1 ½ cups Onion, diced
3 cloves Garlic, minced
1 ½ cups Celery, diced
2 ½ cups Italian Butter Beans, drained
1 ½ bunches Collard Greens, stemmed and cut into small pieces
3-4 Carrots, medium to large, sliced (about 2 cups)
1 ½ cups diced Tomatoes with juice, canned no salt added
1 red, ripe Anaheim Chile pepper, diced
4 cups clear Vegetable Broth, low-sodium or no salt added
2 Bay Leaves
¼ tsp ground Nutmeg
1 tsp Smoked Paprika
Juice of 1 lemon
1 tablespoon lemon zest
Additional water or broth as needed

Place diced onions, garlic, celery and red chile pepper in large soup pot over medium-low heat, add enough water to sauté vegetables, a bit of brown is a good thing so don’t worry it the onions stick a bit while cooking about 5 to 10 minutes, just add water as needed.  Add carrots, tomatoes and spices, simmer about 5 minutes.  Add broth, bay leaves, butter beans, and collard greens; bring to a boil, reduce heat and simmer uncovered for 20 to 30 minutes or until carrots and collard greens are tender.

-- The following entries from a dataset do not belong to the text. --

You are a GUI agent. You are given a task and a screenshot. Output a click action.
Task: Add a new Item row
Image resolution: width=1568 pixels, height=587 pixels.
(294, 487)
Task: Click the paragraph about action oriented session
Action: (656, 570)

You may need to add additional broth or water to make sure you have enough liquid.  I like this chunky like a stew so just enough liquid to keep it simmering.

Stir in lemon juice, and zest a few minutes before serving, remove bay leaves and season to taste with salt and pepper.  I like to let people season their own bowls, this helps to drastically reduce the sodium use in our house.

 Fully ripe Anaheim chiles I dry these once ripe, but these still were moist and sweet.

A bowl full of heart healthy goodness!